I bristled then, the way a pissed off cat would.
“Try it, I fucking dare you fish boy. Bigger men than you have tried and failed.” It would hurt, and it was stupid. I had the scars to prove it. But thanks to my lord and saviour, I tended to bounce back, sooner or later. And by the gods, it would piss an entire continent’s worth of deities off more than I ever could on my lonesome, if he actually attempted it. I just didn’t care anymore. I was done with this godforsaken country. I’d been stabbed and roughed up, and now this.
“Please,” Hishin sighed, like the air that sometimes came up from crypts when some fool pried them open. “All we ask is a boon.”
I considered him, eyes narrowed. It was suspicious, suspicious as hell. Mysterious ways, and all that. Never worked out well for the humans involved. When I didn’t jump to answer him immediately, the elder god sighed again.
“One of my children is in danger, I would ask that you offer him sanctuary. From what I have seen, you have done an admirable job of keeping your little princeling alive and you are...resourceful.”
“You’re talking about the prince that everyone keeps trying to shank?”
Eyes with no white bored into me.
“It has been a long time since one of my own stood in a place of power. The other houses look down on those that tend the dead. If he were to ascend to his father’s position, it would be a great victory. But to do so, I need him to live, and that he will not do if he stays here.”
The way he spoke had me pondering if these Ziran gods were a lot more like my own than they first appeared. Esarian gods were desperately dependent on how many folk believed in them. It was why we had major gods, and little ones. The strength of the prayer determined the strength of the god. Having a little king all of his own would likely give the dark god before me quite a boost.
“I already have one prince that everyone wants dead, why would I want two?”
The dark god stretched out a hand, and touched the wet, slimy little head of his companion.
“Arbor has agreed not to sink you, when you try to cross the Green Straight. I’m sure you are aware that there are...reasons, that your people and ours have never traded.”

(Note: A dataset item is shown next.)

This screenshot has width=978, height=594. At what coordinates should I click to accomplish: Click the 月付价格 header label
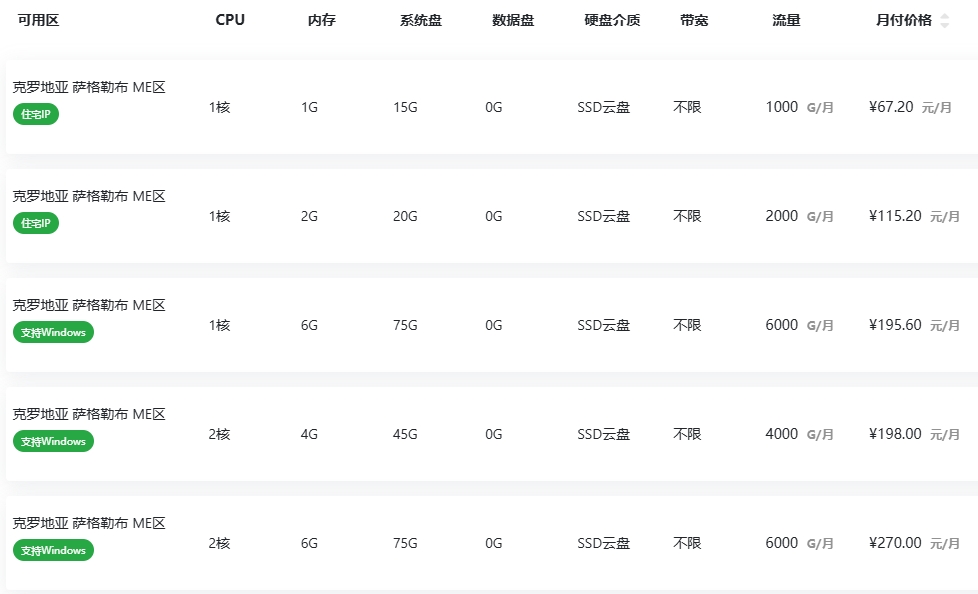pos(903,20)
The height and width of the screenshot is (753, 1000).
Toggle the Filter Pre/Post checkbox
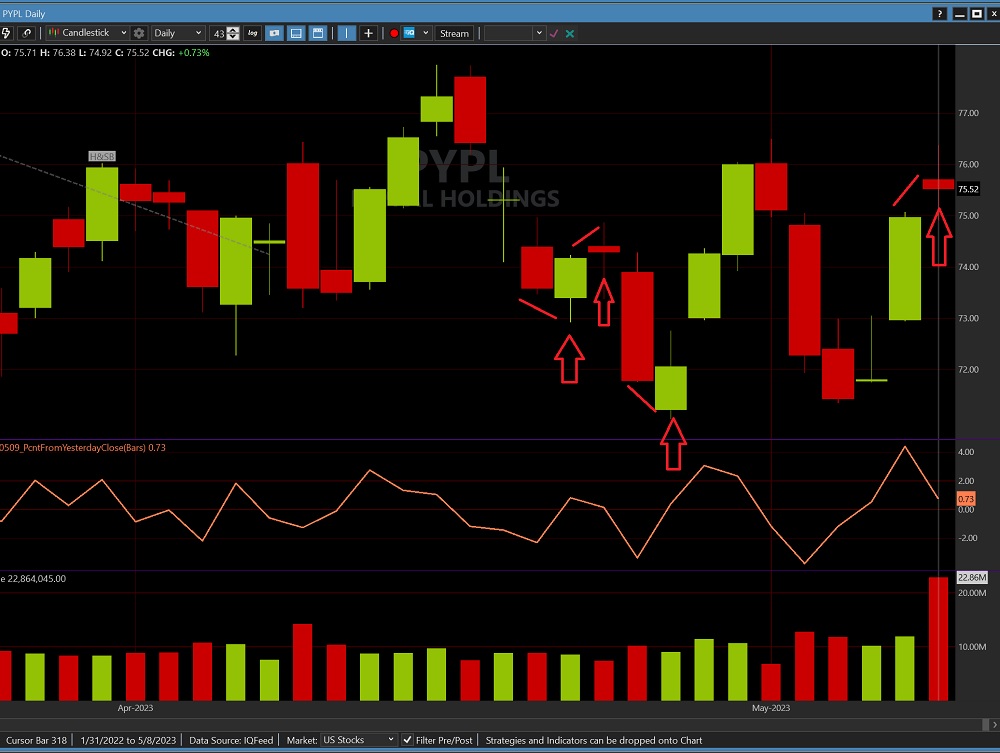[x=407, y=740]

Surprise, surprise, the little green bastard was responsible for obliterating anything that didn’t have fins. I’d wager he had something to do with how we had ended up in Zira in the first place. But it solved a problem, and my insides seemed to unclench just a little. The way people had looked, the expressions they cast to each other when they thought Tiru, breathlessly explaining his voyage plans, was not watching. The doubt. It had worried me, more than I wanted to admit. I don’t think Dell could have plucked the boy out of the ocean twice.
“Fine. I’ll take your princeling. Just leave me be.”
I turned away from them then. Probably a foolish move. But I was suddenly tired, and all I wanted was to crawl back into bed, to breath in wood smoke and earth.
“Oh, and Guðr,” A chill marched all the way up and down my spine. This little foreign god should not know that name. No one knew that name. Not even Dell, who knew more than most about me. The only one who called me that was my own patron, my dark god. It was even more worrying that he pronounced it perfectly. In that one tiny moment, his accent was so perfectly a replica of what I knew from my youth that I ached for home. But my home was gone, split asunder. No one spoke like that anymore.
“What?” I snapped, and my voice sounded harsh even in my own ears.
“The boy with the curse in his blood. He is my child too. I think he would fare best with another child of the dead. Even a foreign one. I would consider it a personal favour if you kept him with you.”
All I could do was nod, mute. I didn’t trust myself to speak. The dark god seemed satisfied though. My nose started to itch as he smiled, and those black lips split open. The void behind those lips reminded me of a lamprey, rows of serrated, turned in teeth stretching back as far as the light allowed me to see. I sneezed then, violently. When I opened my still-watering eyes, they were gone.